What this calculator does
This tool evaluates all six inverse hyperbolic functions of a single real number x at once: the inverse hyperbolic sine \(\sinh^{-1}(x)\), cosine \(\cosh^{-1}(x)\), tangent \(\tanh^{-1}(x)\), cosecant \(\operatorname{csch}^{-1}(x)\), secant \(\operatorname{sech}^{-1}(x)\) and cotangent \(\coth^{-1}(x)\). These functions are the inverses of the hyperbolic functions and appear constantly in calculus, integration tables, special relativity (rapidity), catenary curves and engineering.
How to use it
Enter any real number into the Variable x field and submit. The hero box shows the always-defined inverse hyperbolic sine, and the table lists all six results to high precision. Where x falls outside a function's real domain, the calculator reports "no real value" rather than a misleading number.
The formulas
Every inverse hyperbolic function reduces to natural logarithms and square roots on its principal real branch:
$$\sinh^{-1}(x) = \ln\!\left(x + \sqrt{x^2 + 1}\right)$$ for all real x. $$\cosh^{-1}(x) = \ln\!\left(x + \sqrt{x^2 - 1}\right)$$ for \(x \geq 1\). $$\tanh^{-1}(x) = \tfrac12\cdot\ln\frac{1+x}{1-x}$$ for \(|x| < 1\). The reciprocal functions feed \(1/x\) into the primary ones: \(\operatorname{csch}^{-1}(x) = \sinh^{-1}(1/x)\) for \(x \neq 0\); \(\operatorname{sech}^{-1}(x) = \cosh^{-1}(1/x)\) for \(0 < x \leq 1\); \(\coth^{-1}(x) = \tanh^{-1}(1/x)\) for \(|x| > 1\).
Worked example (x = 2)
$$\sinh^{-1}(2) = \ln(2 + \sqrt{5}) = \ln(4.2360679\ldots) \approx 1.44363548$$ $$\cosh^{-1}(2) = \ln(2 + \sqrt{3}) \approx 1.31695790$$ $$\operatorname{csch}^{-1}(2) = \sinh^{-1}(0.5) = \ln(0.5 + \sqrt{1.25}) \approx 0.48121183$$ $$\coth^{-1}(2) = \tanh^{-1}(0.5) = \tfrac12\cdot\ln(3) \approx 0.54930614$$ Because \(|2| > 1\), \(\tanh^{-1}(2)\) has no real value, and because \(2 > 1\), \(\operatorname{sech}^{-1}(2)\) has no real value either.
FAQ
Why do some outputs say "no real value"? Each function has a restricted real domain (for example \(\cosh^{-1}\) needs \(x \geq 1\)). Outside that range the true value is complex; this real-valued calculator simply flags it.

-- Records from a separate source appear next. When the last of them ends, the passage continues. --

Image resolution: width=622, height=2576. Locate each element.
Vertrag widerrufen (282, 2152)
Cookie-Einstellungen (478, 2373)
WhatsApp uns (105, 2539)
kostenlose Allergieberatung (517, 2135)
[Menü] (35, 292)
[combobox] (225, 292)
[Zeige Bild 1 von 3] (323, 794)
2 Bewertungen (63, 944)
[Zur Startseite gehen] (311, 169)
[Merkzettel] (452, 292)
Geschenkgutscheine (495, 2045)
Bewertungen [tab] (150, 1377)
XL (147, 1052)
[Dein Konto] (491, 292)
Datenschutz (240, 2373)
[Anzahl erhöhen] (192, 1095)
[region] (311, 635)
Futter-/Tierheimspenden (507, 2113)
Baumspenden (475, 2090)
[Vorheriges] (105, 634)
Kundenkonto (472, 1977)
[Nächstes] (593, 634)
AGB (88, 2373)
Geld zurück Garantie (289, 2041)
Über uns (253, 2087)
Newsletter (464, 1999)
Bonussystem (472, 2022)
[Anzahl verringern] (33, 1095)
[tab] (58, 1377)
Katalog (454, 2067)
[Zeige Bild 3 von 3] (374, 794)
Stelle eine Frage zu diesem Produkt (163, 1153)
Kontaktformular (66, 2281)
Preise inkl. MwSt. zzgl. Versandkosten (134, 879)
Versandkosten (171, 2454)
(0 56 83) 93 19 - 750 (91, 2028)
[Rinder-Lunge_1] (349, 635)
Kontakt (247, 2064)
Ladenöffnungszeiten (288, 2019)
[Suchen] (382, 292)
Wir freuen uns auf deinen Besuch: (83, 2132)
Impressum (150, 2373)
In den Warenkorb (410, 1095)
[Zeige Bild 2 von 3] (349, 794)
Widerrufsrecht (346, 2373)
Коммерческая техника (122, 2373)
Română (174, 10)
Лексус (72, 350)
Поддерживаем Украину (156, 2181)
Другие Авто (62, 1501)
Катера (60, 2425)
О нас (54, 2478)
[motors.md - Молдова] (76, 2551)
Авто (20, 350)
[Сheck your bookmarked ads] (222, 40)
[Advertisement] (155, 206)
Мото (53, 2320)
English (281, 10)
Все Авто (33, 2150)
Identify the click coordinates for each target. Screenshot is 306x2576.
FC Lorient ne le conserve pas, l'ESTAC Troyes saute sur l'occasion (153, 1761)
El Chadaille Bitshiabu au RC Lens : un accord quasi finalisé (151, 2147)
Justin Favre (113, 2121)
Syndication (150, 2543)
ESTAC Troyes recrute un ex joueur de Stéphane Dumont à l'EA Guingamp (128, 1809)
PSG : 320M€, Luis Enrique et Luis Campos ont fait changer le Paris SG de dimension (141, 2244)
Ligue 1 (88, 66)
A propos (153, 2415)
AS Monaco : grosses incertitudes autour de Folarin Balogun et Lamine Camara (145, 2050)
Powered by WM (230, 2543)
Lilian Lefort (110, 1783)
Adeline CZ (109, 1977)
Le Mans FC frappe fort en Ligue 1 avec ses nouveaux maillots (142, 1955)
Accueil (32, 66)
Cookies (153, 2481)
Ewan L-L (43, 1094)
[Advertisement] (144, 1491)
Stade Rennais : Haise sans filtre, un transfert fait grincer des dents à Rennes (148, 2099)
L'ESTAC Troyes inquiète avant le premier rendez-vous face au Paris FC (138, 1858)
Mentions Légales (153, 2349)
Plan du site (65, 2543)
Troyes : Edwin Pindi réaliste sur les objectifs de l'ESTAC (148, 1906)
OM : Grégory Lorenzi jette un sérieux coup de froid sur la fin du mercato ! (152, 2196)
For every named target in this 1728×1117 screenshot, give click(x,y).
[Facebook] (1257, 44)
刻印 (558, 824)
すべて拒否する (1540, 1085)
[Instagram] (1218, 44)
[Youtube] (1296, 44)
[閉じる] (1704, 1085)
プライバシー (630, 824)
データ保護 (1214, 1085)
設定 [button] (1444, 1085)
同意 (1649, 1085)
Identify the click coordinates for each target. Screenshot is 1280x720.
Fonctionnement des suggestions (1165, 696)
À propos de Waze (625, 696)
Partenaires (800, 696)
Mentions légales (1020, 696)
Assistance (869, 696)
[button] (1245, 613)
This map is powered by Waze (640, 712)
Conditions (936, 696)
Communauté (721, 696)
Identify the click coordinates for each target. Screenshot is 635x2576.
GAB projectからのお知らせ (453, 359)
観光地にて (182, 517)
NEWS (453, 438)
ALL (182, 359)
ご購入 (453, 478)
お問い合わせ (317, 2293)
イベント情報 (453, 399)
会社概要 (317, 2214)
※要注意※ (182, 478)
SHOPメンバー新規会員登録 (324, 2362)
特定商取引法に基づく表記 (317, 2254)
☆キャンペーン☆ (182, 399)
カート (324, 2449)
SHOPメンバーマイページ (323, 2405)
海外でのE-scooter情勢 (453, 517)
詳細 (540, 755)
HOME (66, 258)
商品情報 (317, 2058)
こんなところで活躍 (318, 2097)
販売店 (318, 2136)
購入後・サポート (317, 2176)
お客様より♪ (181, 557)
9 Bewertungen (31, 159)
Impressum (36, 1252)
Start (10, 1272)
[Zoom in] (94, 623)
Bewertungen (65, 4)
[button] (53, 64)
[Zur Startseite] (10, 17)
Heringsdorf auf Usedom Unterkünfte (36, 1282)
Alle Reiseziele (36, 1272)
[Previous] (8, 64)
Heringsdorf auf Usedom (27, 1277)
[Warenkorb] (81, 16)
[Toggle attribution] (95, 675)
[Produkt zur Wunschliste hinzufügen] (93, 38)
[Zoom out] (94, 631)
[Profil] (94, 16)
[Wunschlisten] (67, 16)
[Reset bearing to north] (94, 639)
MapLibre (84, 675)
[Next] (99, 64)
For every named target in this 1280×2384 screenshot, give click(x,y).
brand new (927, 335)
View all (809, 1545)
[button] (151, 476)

What happens at x = 0? The reciprocal functions \(\operatorname{csch}^{-1}\) and \(\coth^{-1}\) require \(1/x\), so \(x = 0\) is undefined for them.
Are these the same as the natural log identities? Yes — the calculator uses the exact logarithmic forms above, which are mathematically identical to the standard asinh/acosh/atanh built-ins.